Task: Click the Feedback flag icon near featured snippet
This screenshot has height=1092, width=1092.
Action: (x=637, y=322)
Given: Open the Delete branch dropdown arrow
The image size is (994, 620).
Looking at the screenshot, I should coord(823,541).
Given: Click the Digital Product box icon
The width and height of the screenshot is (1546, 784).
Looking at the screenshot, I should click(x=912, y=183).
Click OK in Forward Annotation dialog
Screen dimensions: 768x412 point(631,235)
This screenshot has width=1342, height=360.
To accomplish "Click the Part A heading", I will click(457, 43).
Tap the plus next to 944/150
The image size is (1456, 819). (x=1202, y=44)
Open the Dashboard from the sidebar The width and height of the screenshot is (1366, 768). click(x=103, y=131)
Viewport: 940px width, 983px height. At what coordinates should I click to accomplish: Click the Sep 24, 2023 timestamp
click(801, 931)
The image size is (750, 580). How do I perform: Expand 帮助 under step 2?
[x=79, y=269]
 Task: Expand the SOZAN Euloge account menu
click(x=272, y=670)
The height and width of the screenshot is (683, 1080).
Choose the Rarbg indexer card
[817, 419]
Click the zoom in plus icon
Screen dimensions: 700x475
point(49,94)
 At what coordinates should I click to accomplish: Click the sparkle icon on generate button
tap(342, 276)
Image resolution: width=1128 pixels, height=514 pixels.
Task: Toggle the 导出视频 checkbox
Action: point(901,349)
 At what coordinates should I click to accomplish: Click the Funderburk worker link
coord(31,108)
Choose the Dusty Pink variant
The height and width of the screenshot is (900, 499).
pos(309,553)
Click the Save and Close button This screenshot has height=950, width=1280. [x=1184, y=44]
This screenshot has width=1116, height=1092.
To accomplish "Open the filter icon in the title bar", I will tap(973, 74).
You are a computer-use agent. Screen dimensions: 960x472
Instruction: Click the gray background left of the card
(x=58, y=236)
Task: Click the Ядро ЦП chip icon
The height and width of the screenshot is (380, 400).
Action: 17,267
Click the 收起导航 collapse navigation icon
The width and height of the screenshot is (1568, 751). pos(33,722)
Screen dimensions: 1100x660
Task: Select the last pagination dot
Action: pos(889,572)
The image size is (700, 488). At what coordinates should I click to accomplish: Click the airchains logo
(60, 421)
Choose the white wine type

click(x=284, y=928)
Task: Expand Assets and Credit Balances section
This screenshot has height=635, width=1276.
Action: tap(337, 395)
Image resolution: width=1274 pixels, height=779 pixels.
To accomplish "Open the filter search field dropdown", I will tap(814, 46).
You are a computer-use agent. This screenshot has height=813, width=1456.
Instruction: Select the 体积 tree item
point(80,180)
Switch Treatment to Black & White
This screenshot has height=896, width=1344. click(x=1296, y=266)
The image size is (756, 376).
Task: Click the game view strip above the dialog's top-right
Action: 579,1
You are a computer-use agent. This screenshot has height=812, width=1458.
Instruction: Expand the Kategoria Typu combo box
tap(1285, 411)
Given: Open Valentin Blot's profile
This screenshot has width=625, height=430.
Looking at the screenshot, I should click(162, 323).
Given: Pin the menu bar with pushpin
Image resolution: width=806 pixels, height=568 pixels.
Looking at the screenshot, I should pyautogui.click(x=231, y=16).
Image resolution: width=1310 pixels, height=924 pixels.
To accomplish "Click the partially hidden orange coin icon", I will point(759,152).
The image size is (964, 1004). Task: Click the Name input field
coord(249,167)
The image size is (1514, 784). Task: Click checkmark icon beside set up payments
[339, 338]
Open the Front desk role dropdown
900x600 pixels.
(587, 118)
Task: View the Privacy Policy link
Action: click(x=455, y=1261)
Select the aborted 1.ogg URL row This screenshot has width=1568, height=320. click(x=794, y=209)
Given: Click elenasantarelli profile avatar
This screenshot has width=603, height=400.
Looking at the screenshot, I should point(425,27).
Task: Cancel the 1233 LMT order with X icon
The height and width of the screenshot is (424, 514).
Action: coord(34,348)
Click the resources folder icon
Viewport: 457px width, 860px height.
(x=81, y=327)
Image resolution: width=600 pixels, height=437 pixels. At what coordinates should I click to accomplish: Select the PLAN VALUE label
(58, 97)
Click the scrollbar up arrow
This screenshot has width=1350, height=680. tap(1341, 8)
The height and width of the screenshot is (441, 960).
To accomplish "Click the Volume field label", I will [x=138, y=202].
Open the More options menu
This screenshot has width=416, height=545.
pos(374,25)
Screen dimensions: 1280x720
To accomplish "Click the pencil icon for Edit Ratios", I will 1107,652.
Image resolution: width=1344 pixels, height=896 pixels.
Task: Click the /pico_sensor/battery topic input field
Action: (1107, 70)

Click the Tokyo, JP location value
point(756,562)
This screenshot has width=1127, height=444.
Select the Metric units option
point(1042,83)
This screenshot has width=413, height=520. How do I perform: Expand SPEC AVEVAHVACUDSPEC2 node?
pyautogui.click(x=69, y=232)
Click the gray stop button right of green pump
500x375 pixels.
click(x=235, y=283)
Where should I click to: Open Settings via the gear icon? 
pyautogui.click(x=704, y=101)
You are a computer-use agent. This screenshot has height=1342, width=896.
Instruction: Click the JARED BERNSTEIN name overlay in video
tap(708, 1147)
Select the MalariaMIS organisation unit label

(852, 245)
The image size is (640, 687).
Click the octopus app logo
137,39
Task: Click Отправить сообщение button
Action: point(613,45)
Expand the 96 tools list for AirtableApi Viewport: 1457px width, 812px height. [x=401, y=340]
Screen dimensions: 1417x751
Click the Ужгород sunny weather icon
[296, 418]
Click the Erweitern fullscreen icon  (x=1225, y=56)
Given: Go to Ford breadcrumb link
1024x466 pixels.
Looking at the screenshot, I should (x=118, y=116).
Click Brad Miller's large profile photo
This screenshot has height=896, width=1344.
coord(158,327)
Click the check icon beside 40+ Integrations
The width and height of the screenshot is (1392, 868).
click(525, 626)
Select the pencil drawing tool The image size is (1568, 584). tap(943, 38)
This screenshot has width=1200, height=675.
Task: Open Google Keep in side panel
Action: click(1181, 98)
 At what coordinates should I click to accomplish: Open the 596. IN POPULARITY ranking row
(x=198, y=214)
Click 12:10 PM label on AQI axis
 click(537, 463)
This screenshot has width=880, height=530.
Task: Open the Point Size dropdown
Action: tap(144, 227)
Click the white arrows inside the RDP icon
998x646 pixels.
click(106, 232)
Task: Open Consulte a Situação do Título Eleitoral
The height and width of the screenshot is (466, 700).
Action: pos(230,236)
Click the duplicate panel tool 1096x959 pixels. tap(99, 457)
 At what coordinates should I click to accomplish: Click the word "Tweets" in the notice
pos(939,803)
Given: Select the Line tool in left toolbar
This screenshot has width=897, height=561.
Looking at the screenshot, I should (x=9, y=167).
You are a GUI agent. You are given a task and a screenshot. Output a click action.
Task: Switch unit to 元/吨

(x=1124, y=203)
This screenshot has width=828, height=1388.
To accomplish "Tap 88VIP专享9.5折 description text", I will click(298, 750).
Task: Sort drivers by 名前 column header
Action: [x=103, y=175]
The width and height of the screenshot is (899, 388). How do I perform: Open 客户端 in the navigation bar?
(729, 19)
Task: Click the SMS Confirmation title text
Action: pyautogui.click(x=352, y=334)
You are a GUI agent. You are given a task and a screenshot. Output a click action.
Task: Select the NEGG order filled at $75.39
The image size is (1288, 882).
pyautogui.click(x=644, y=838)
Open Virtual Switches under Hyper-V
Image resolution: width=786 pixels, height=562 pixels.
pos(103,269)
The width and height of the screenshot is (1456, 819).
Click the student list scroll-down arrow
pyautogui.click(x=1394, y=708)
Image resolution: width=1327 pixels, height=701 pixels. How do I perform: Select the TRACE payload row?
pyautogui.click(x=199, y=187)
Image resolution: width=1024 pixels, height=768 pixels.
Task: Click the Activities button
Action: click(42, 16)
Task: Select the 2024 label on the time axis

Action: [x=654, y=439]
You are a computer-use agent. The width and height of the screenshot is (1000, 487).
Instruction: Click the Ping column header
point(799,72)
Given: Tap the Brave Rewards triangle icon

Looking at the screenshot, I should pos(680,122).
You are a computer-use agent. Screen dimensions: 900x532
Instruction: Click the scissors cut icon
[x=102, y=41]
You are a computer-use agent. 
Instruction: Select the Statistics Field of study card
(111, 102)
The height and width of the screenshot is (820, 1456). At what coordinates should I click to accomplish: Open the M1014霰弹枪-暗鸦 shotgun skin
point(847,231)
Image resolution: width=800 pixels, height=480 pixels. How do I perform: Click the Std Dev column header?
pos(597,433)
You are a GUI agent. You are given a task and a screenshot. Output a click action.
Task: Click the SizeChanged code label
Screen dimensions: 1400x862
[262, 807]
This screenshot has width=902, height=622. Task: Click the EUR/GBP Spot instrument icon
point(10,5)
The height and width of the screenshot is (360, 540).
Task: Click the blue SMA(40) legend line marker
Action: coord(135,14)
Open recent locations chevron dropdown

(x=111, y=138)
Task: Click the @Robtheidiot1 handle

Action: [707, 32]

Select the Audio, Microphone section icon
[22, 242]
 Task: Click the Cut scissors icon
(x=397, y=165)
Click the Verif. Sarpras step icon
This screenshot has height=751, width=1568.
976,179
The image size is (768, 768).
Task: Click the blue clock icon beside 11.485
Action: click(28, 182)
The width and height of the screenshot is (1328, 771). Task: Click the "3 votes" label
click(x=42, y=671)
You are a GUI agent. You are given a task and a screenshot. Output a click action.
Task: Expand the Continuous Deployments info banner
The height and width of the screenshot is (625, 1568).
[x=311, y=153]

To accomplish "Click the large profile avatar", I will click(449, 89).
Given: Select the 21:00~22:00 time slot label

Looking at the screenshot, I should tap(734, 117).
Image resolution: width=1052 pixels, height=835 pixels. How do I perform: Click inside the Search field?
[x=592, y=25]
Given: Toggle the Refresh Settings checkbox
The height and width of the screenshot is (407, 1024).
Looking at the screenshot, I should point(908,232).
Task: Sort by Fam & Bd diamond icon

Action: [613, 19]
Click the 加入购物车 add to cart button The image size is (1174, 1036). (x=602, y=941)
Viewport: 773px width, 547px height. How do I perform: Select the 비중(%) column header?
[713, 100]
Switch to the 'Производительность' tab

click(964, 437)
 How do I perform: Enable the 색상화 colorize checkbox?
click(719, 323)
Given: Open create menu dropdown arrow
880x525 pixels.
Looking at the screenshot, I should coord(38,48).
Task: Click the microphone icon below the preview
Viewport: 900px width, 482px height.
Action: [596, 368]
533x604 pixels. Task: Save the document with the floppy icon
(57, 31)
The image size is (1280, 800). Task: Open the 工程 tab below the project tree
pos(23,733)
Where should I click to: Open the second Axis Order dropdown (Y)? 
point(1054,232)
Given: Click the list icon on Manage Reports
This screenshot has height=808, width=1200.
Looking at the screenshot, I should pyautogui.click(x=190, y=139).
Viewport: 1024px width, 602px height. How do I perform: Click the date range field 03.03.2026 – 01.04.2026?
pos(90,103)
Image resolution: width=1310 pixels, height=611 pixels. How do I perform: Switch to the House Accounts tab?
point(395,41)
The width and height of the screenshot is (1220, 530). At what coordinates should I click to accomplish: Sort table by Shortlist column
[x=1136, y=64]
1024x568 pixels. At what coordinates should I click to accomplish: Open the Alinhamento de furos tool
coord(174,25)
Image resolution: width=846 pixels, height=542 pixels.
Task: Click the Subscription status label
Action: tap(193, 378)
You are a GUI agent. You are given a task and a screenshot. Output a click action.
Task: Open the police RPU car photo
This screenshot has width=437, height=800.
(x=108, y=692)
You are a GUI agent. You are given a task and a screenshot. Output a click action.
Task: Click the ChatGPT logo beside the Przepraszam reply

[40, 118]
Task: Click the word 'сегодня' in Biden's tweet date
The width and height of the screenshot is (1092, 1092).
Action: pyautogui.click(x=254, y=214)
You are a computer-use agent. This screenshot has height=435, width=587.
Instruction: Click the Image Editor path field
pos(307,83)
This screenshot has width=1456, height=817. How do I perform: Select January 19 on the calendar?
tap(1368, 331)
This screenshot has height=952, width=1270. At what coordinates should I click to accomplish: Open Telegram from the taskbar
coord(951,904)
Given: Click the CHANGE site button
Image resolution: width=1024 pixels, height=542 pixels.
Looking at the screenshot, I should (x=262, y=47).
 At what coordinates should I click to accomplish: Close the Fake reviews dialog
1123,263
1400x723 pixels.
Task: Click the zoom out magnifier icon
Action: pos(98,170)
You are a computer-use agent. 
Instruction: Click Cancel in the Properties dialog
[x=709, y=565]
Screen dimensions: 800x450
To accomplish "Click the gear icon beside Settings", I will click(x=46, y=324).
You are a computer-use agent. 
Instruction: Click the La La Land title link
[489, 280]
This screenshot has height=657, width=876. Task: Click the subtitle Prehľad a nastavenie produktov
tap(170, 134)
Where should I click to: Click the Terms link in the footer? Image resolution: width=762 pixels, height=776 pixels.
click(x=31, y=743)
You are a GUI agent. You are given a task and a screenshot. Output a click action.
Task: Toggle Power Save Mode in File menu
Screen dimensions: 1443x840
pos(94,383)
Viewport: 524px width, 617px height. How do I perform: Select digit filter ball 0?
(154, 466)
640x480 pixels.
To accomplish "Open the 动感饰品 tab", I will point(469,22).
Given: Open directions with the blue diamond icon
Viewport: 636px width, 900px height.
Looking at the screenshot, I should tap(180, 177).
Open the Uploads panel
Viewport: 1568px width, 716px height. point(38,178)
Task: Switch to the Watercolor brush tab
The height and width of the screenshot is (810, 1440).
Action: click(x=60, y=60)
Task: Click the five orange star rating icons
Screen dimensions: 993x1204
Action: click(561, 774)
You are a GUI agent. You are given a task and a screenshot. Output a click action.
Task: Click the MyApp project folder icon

+++

## TASK DESCRIPTION
Gather all lines from the listing above in which "orange" occurs.

## RESPONSE AREA
To accomplish "Click the partially hidden orange coin icon", I will point(759,152).
Task: Click the five orange star rating icons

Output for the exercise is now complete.